Edited by shinji257, Jan 12 2014, 11:27pm :

paulheu said,
So hackers are now called "Security researchers" ?

There will always be smarter 'hackers' out there then the handful of people on the 'research/hack' team. If there were no 'hackers' would flaws ever be found? No. Because when ARE the flaws found? When a 'hacker' goes in and tries to break it/hack it. That's basically a tester, in this case a hacker. It's better that the hacking not be so consequential as long as the hacking done didn't end in real malicious acts (though we can't really know, but hope?) because thats basically someone you probably should hire (for your IT Security Team). Either way, there is really no better fix. Even companies with 100 security 'techs' still get broken into. Look at the many 'big' companies that get hacked all the time, they have plenty of money for their IT security dept., yet there are still smarter people 'out there'. That's just how it goes in the world. Anything that can get hacked, gets hacked 1 way or another (look at the kinect or the new hacking with the stores CC, or the hacking the Lulz/Anon were doing a while ago).

Unfortunately there is no resolve. Hackers are going no where and will try to hack either for fun, maliciously, or to 'help' the company.
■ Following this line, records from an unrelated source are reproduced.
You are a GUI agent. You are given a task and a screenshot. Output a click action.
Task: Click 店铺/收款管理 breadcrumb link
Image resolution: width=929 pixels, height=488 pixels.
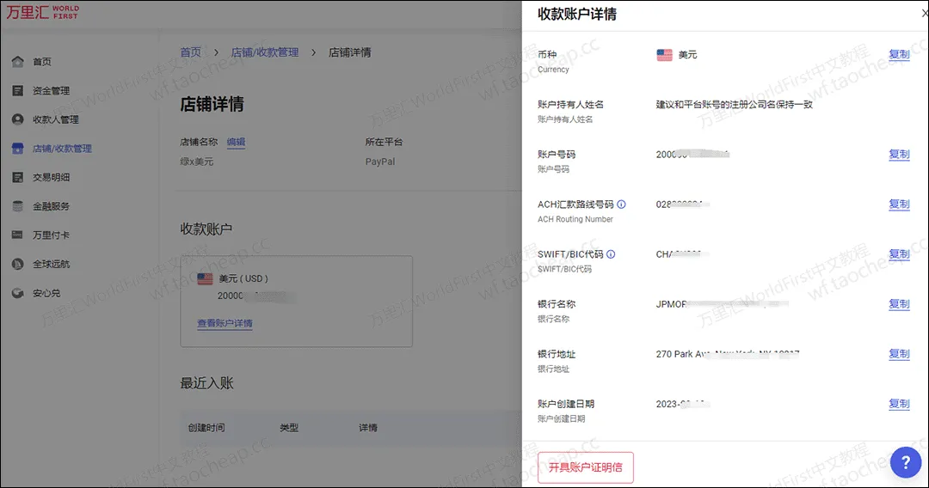265,52
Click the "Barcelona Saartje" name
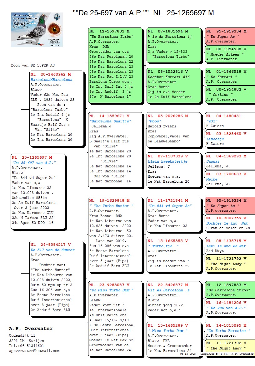The width and height of the screenshot is (255, 366). (110, 121)
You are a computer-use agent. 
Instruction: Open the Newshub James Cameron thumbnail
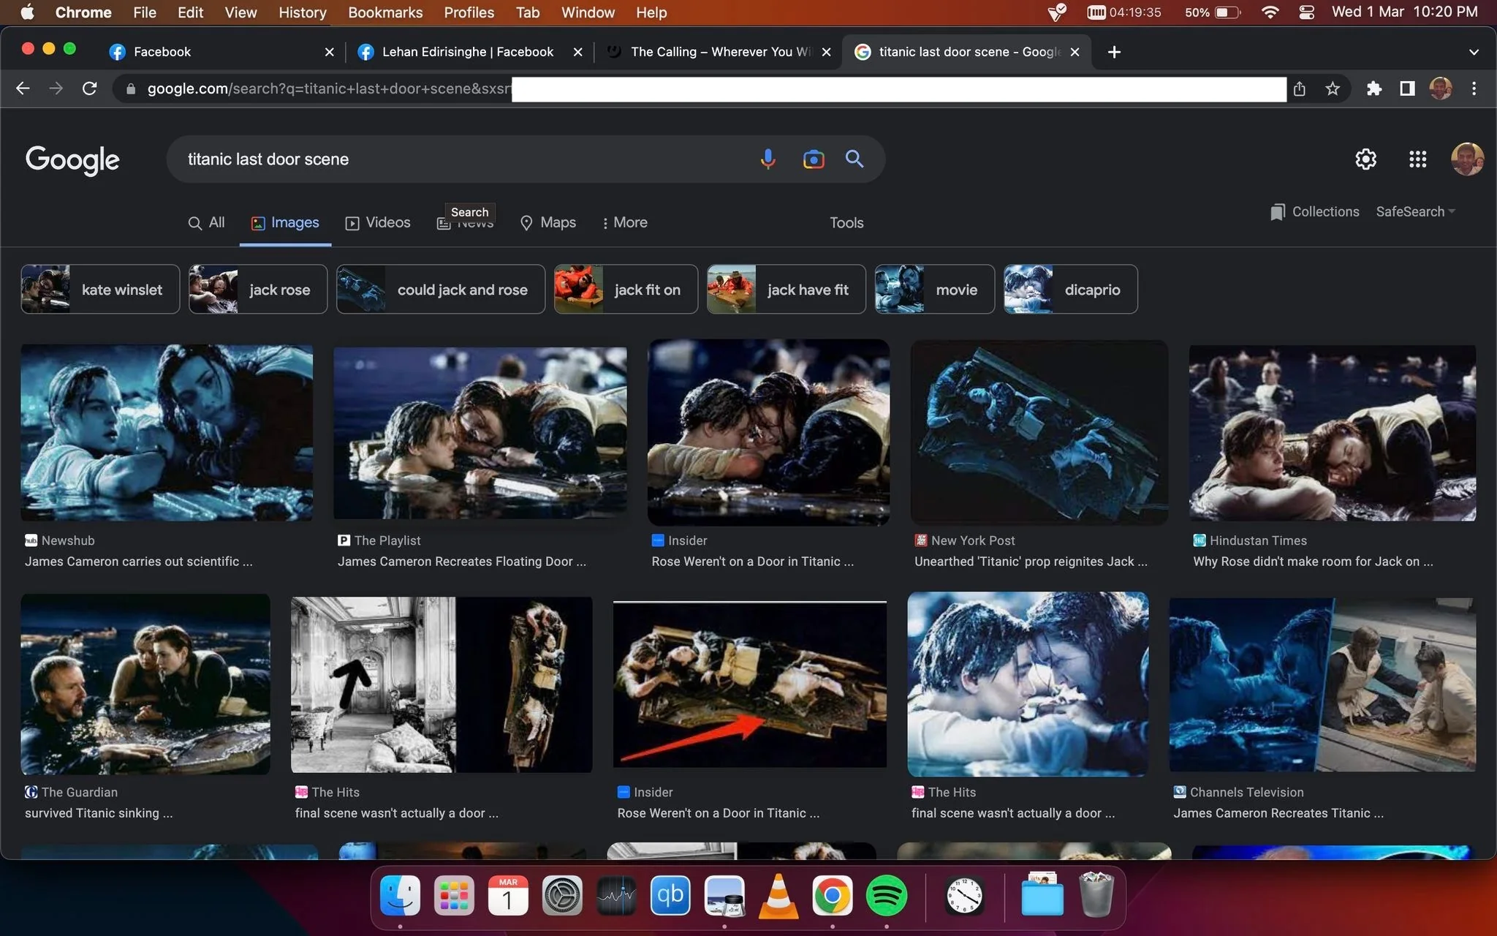coord(167,433)
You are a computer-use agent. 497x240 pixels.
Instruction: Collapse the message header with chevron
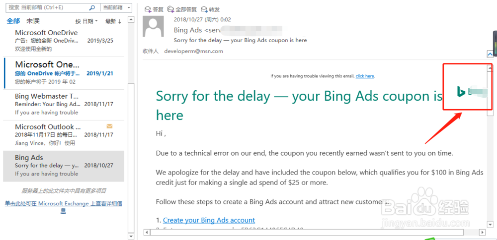(490, 55)
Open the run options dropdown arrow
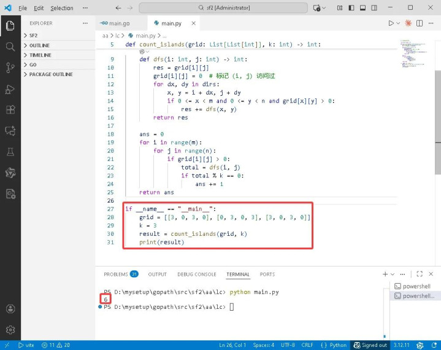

I wish it was only to help the company, but that is naive to wish probably.

Truely disgusting behaviour, but all too common in countries with governments that don't respect their citizens.

Grizzl said,
Truely disgusting behaviour, but all too common in countries with governments that don't respect their citizens.

This doesn't really have anything to do with the government, this is about people. Eg the individuals in this government agencies IT department. Someone in their screwed up, was either hoping to ignore the issue or couldn't fix it and because this then makes the representative of the department look bad they've deflected it as a "criminal matter"

If the government was involved the kid wouldn't have his computer anymore and wouldn't be handing out quotes saying first I've heard of it.

What this does highlight though as the cyber security guy pointed out is the need for government and private firms to have processes in place so that when things like this are reported it is a) handled in a professional manner and b) the issue is quickly investigated and resolved.

It has to do with government.

Here in Holland we have a rule (not really a law...yet) that when a whitehat hacker acts properly. As in informing the targets of the exploit/issues and not releasing the information publicly. He can not be prosecuted.

Grizzl said,
Truely disgusting behaviour, but all too common in countries with governments that don't respect their citizens.

I don't know what image you have in your head about Australia, but I can hardly say the Government doesn't respect me.

Grizzl said,
Truely disgusting behaviour, but all too common in countries with governments that don't respect their citizens.

Hey!

That sounds just like the USA's government!!

I agree also. Truly disgusting!!

Grizzl said,
Truely disgusting behaviour, but all too common in countries with governments that don't respect their citizens.

Come oin, don't type some crap like you've typed here, wait for replies and never come back and comment.

Australia is a western country, with a democratic Government. What are you talking about.

Nashy said,

Come oin, don't type some crap like you've typed here, wait for replies and never come back and comment.

Australia is a western country, with a democratic Government. What are you talking about.

I really didn't notice the country this article was talking about until reading these comments. Until then, I just assumed it was U.S. because it sounds like something that would happen there.